The First Division had never been renown for their luck.

Ceo had fallen into the sparse trees, and Fiora, recognizing that she had a better chance with Makar on the ground than in the air, followed swiftly. But Ceo was already down, one arrow impaled in her left leg, the other in her stomach, her pegasus nowhere in sight.

'Sorry, Commander.' Ceo's pain-filled voice reached Fiora once more, and the pegasus knight reached up to brush away her tears with the back of her hand. The arrow in the leg had come out cleanly enough, Ceo biting hard on a stick to keep from screaming. But when the second arrow had come out...

The pegasus knight began to sob quietly, wishing the images away, her head buried in her hands. "No, please don't..." Ceo screaming in pain, her whole body writhing as Fiora had tried to tug the arrow from her stomach. The young woman coughing up blood should have been sign enough to stop, but Fiora was bound and determined that they would not die, not here- not when she was half-blinded by blood that ran from a cut on her scalp, not when the fingers of her left hand looked suspiciously broken from a sharp blow of an ax handle, not when they were the last two here.

But she had pulled anyways, not stopping until Ceo's innards could be seen, being pulled out with the arrow, its cruel barbs catching her insides and tearing them out. Nothing could stop the young woman's panicked screaming, her shrieks splitting the night and silencing the rest of the world.

Fiora sobbed harder then, not bothering to shut out how she could only stare at the young woman begging for death to take her, to let her end the pain. She knew that the young woman couldn't have held on for more than a minute, but somehow it seemed as though the agonized screeching had gone on for an eternity.

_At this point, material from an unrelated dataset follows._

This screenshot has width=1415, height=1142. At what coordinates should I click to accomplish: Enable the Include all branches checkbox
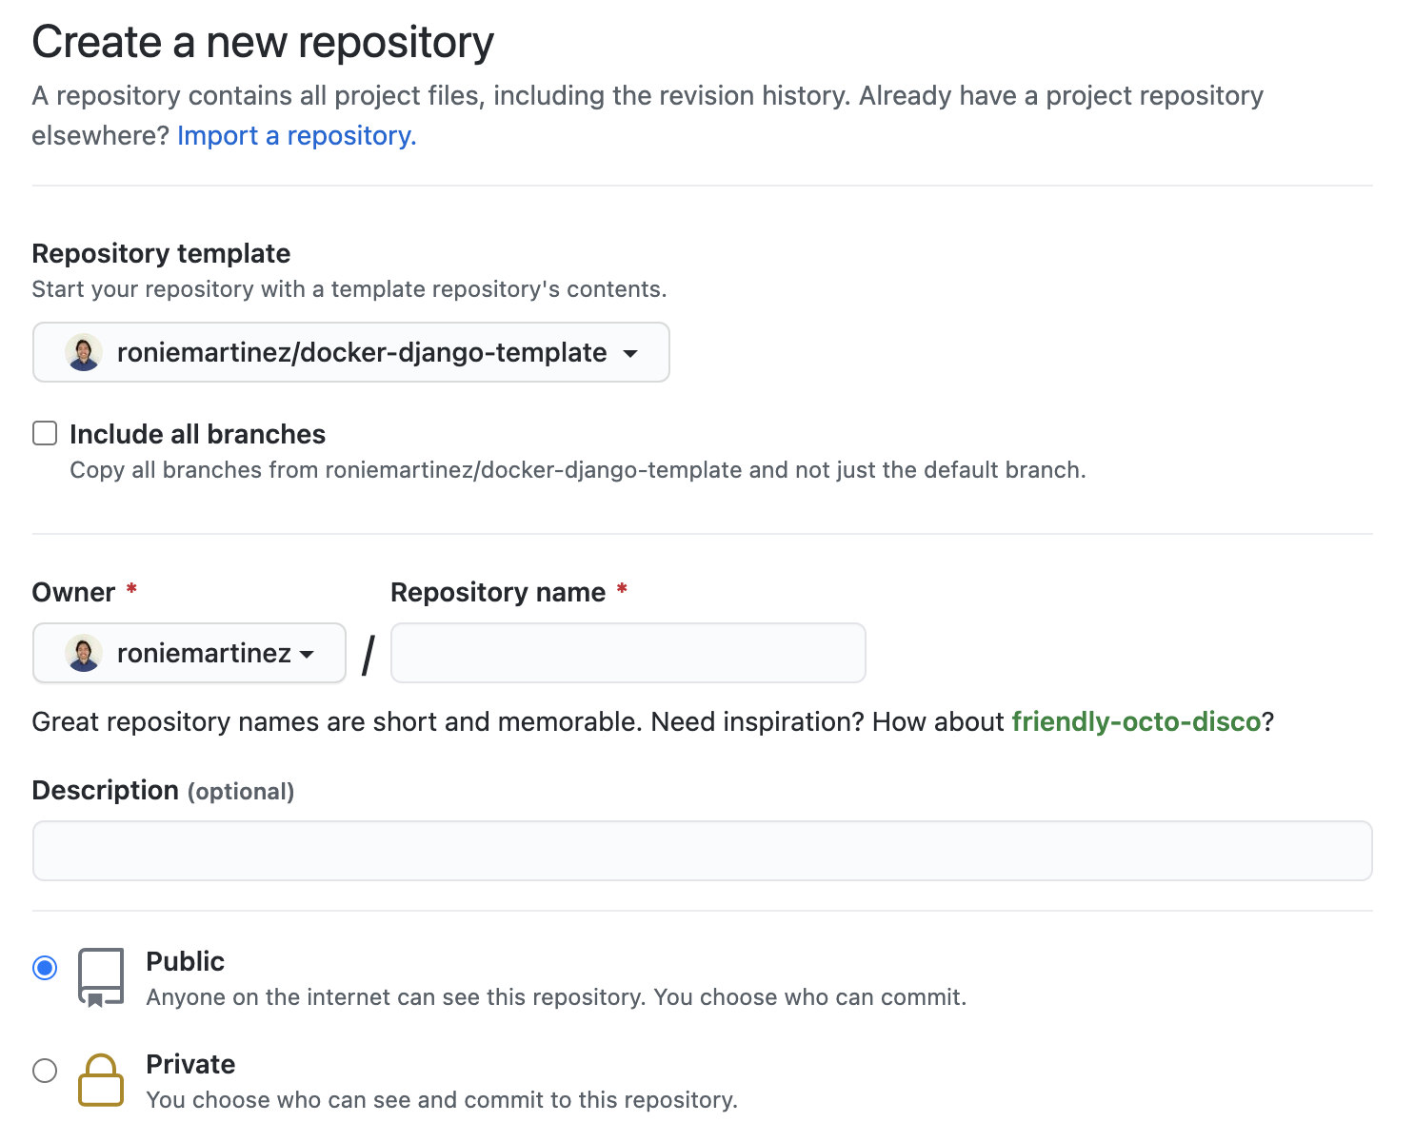45,434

The bandits had not followed her, assuming that each arrow had found a different mark, that they no longer had the First Division to worry about. She had come this far, and by a stroke of pure luck, had stumbled upon Florina and the band she traveled with. Now was a chance for revenge, for redemption, a chance to keep the others sacrifices from being in vain. They would kill those on this island, and whether they were the same enemies Fiora had faced or not, they were what the division had been sent to dispatch.

And so they would.

There was a shifting from one of the tents, where the crimson-eyed girl was sleeping, watched over by the Lord Eliwood and the elder paladin. Although no light was struck, Fiora knew that she had awoken someone- which person, she did not intend to find out.

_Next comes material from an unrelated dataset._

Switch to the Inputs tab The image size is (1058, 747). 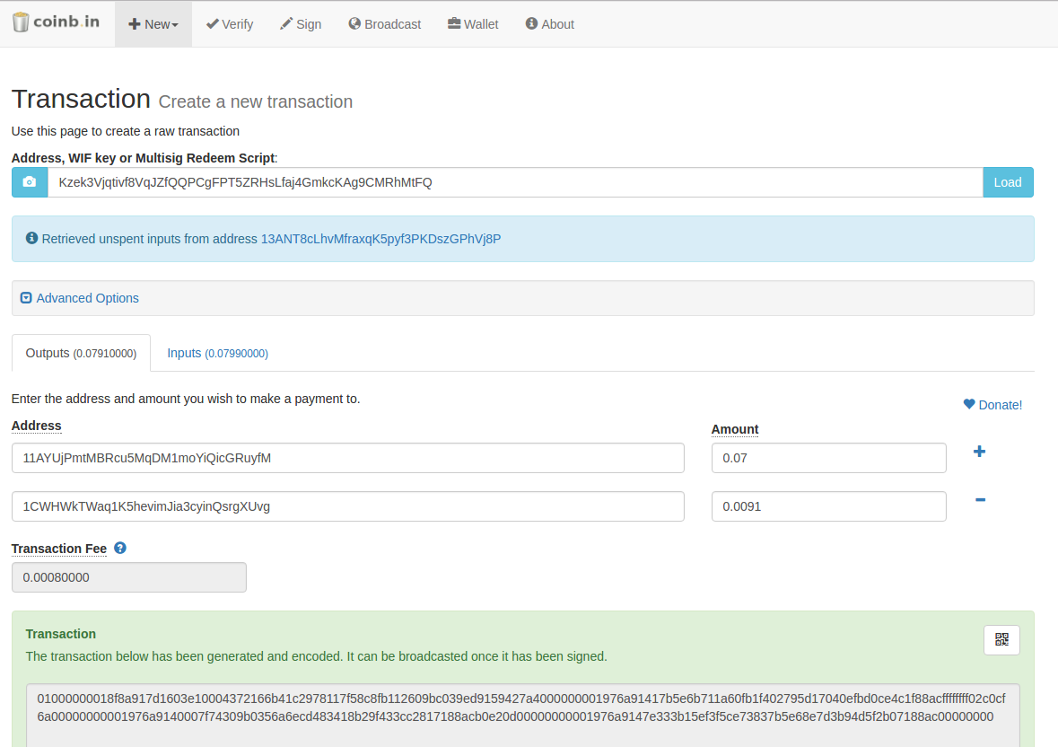[217, 353]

Levering herself off the ground, Fiora brushed her hand across her face again and darted to her tent, the one that she would not have to share with anyone, thank Elimine. She did not want to see anyone this night.

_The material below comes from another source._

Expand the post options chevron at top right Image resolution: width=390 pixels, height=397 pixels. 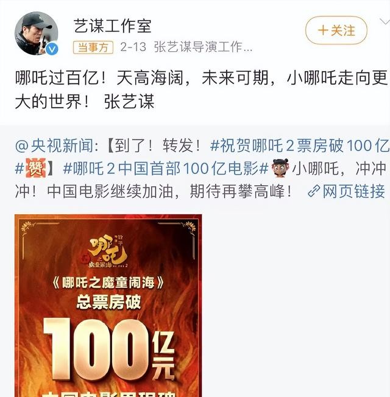click(385, 22)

Perhaps in the morning, when the sun was here to banish the dreams that plagued her nights, she would be able to speak to the rest of the group. But for now, when panicked shrieks of a girl barely sixteen years old were still echoing in her ears, silencing everything around her, she did not want to face anyone.

She would deal with her shame on her own. There was no reason to pull any of the others into it.

"It is my duty," Fiora whispered as she slipped into her bedroll, watching a tall silhouette emerge from the tent where the Lord Eliwood was sleeping, their figure cut in sharp relief against the dancing light of the fire. "No sacrifices will be in vain."

With that, she turned on her side and drifted off into an uneasy sleep, her dreams thanklessly free of arrows and fallen comrades.